Now take a different but equally ‘extreme’ situation. You’ve lost your job. You haven’t been able to find another. You’re low on funds. You’re feeling depressed, hungry and getting a little desperate, too. You hear about a Community Christmas party sponsored by The Salvation Army. There will be food and gifts for the homeless and unemployed.
You never saw yourself ever attending an event like this when you were working but, this year, things have changed. Drastically. You decide to attend. Reluctantly.
So why are you attending? Are you planning to give anything to anyone. Nope. Your motivation is to take value for yourself.
Nothing wrong with that. Especially if you’re going through a difficult time in your life.

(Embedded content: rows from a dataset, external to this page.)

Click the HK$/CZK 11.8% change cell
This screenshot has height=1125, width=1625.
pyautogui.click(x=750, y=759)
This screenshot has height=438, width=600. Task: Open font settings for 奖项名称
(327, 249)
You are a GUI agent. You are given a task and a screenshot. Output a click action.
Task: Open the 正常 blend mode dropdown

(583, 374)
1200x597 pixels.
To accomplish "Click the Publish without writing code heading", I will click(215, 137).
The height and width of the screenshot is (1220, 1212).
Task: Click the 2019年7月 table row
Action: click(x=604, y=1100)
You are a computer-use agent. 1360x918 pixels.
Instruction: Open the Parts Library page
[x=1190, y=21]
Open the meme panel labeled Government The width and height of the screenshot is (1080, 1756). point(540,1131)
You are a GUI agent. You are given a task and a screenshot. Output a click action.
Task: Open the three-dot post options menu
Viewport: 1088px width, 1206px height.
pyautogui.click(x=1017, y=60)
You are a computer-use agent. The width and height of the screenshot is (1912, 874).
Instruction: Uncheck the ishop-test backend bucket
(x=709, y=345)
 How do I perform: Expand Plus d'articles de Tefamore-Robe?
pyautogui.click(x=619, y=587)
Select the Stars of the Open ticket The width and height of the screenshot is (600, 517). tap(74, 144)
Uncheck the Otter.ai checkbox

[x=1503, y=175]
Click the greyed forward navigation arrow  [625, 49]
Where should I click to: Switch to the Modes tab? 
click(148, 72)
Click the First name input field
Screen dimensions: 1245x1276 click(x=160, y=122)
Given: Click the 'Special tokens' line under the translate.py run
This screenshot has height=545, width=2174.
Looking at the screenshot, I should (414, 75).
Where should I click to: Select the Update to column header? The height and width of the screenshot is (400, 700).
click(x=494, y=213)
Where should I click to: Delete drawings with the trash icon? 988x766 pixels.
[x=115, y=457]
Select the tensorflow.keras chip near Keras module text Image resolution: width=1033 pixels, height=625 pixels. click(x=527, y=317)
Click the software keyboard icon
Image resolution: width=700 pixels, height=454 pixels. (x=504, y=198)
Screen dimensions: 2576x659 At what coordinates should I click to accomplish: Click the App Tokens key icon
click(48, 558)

But that also changes your mental framework of the ‘exchange’ event from one where your motivation is to give . . . to one where your motivation is to take . . . value away from the exchange.
The BIG Takeaways!
Networking is a Contact Sport
If you want to network effectively, you have to go and show up. Networking is, by definition, a ‘contact’ sport. Like the lottery commercials say, “You can’t win if you don’t play”.
If you don’t view networking in a positive light, you’ll find all kinds of reasons not to do it. And, if you don’t do it (or, rarely), you won’t develop this important business building skill.
An attitude that empowers you to network with others comes when you see yourself as:
1) bringing great value to others in every exchange you have with people, and
2) seeking to give your value to others more than you seek gain for yourself
BNI’s Ivan Meisner had it right long ago – “Givers Gain”. Now you know why!
Life is a Party . . . And You’re The Host
My mother was very successful in real estate. Her career spanned 42 years. She threw a lot of parties over the years. Invariably, she would greet a guest when they arrived and say, “I’m so glad you’re here. Come with me . . . I have someone I want you to meet”. Mom was connector. She was always adding value to other people in her own inimitable way.
One day I asked her the secret for her success. She said, “Billy, life is a party. You’re the host. You’re responsible for making everyone feel good for attending your party. Do that and you’ll be successful.” And that’s why I use the phrase, “I want to be a party to your party”. Life’s good. Networking makes it even better. Seeking to serve others ultimately serves you, too.
You’re The HOST — it’s your party to share your value with with your guests.